Irate Senators on November 21, expressed their anger at President Uhuru Kenyatta's decision to agree to a compromise with Yoweri Museveni of Uganda over the controversial Migingo Island dispute.

Foreign Affairs CS Monica Juma, was appearing before the Senate committee on national security, defence and foreign relations when the issue of the November 20, Memorandum of Understanding signed between Kenya and Uganda came up. 

According to a report carried by the Daily Nation, the MoU was meant to allow for fishing and access to either side of the boundary by users of the lake from both countries.

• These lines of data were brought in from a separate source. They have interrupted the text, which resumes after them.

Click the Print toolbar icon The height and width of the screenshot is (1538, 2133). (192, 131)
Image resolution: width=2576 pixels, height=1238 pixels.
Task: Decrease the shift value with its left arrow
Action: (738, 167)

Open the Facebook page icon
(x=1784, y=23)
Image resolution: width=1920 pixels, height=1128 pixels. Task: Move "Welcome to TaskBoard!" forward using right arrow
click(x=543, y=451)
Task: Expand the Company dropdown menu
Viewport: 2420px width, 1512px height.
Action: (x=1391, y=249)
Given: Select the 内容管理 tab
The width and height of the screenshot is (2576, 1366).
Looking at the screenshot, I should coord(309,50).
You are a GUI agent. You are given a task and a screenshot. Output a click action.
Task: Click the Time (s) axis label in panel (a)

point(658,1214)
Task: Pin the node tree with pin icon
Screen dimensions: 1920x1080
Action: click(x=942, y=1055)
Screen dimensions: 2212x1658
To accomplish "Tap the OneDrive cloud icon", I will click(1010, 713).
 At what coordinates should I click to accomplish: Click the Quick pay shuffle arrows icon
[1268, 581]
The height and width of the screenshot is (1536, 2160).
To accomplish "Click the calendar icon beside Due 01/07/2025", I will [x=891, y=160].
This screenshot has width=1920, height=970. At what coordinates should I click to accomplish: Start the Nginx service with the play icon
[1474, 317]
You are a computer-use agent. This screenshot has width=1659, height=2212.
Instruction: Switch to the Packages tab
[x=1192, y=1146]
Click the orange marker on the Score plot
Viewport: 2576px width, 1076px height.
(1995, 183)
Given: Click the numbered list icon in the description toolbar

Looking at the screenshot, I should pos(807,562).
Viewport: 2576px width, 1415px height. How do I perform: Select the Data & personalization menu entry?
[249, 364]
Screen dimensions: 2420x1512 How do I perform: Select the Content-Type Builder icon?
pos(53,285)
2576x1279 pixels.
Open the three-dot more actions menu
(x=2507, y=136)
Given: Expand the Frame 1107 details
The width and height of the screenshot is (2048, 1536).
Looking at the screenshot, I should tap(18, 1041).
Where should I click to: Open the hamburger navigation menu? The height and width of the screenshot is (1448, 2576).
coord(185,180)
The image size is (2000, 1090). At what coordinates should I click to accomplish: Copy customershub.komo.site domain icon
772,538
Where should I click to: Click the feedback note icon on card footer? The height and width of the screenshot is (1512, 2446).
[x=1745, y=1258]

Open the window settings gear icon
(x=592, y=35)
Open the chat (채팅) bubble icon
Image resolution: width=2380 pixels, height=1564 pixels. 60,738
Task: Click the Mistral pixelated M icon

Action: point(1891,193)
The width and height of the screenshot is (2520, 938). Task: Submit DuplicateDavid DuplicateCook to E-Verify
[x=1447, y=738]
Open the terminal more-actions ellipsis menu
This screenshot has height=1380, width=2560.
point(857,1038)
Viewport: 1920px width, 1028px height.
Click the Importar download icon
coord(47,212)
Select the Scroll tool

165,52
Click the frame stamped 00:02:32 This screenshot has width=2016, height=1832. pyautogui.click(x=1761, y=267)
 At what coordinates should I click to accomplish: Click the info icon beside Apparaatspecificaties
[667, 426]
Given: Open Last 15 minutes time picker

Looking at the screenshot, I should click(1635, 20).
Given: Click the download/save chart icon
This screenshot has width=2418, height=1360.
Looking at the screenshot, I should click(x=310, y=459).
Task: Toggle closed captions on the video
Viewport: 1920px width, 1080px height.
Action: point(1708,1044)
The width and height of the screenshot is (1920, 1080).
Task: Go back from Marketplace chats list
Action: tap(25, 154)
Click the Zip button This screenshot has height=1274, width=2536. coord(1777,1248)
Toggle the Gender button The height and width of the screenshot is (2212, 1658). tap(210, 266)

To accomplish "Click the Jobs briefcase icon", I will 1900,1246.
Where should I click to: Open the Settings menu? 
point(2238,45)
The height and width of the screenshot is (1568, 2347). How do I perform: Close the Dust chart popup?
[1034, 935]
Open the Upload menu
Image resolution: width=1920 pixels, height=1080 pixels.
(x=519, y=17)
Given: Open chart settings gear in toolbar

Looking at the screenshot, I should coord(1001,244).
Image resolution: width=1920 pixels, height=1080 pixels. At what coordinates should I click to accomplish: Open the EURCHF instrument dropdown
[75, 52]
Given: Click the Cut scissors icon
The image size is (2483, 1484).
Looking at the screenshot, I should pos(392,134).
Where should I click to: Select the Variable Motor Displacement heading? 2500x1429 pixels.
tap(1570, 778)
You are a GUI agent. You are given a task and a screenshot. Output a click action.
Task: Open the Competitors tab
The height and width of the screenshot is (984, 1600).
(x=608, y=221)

Led by Bungoma Senator Moses Wetangula, Nairobi's Johnson Sakaja, and their Siaya counterpart James Orengo termed the MoU as unconstitutional since, according to them, it indicated the ceding of a Kenyan territory to a foreign state.

“It is high treason to surrender an inch of our territory to any other sovereign. CS Juma is surrendering Kenya’s sovereignty on Migingo to Uganda in violation of clear constitutional provisions,” Wetangula argued.

He asked the Foreign Affairs Ministry to shed light on the mechanism of the joint administrations depicted in the MoU and whether it involved participation by the two parliaments and the public.

“Kenyans should know that these boundaries are shared by communities across the countries and we have to find a way to make them soft,” Juma stated.

“My message to Kenyans is that we have their interests at the top of our minds and this can be realised by reducing the risks they face in accessing the trans-boundary resources,” she added.

The senators fingered the govt for quivering on its mandate to protect Kenya's territorial boundaries whenever threatened.

Following the current maritime dispute between Kenya and Somalia, and with South Sudan over the Elemi triangle, the senators accused the govt of being lenient. 

“Kenya is showing weakness on the Migingo issue,” Orengo remarked.

Wetangula questioned why the outcome of the joint survey of the boundary, commissioned by former President Mwai Kibaki and Uganda's Yoweri Museveni was never revealed to the public.

Orengo, a former Lands minister between 2008 and 2013 and a member of the survey team, revealed that colonial maps and all records submitted to the team showed that Migingo was in Kenya.

Nairobi senator Johnson Sakaja weighed in on the matter stating that the government had dealt with issues of territorial integrity casually, prompting neighbours to want a piece of the country.

He called upon Uhuru to illustrate his strength as Commander in Chief of the Armed Forces.

“This is the time that Kenya needs its C-I-C to show up. It should not be recorded that it was during your tenure that Kenya lost its territory,” he argued.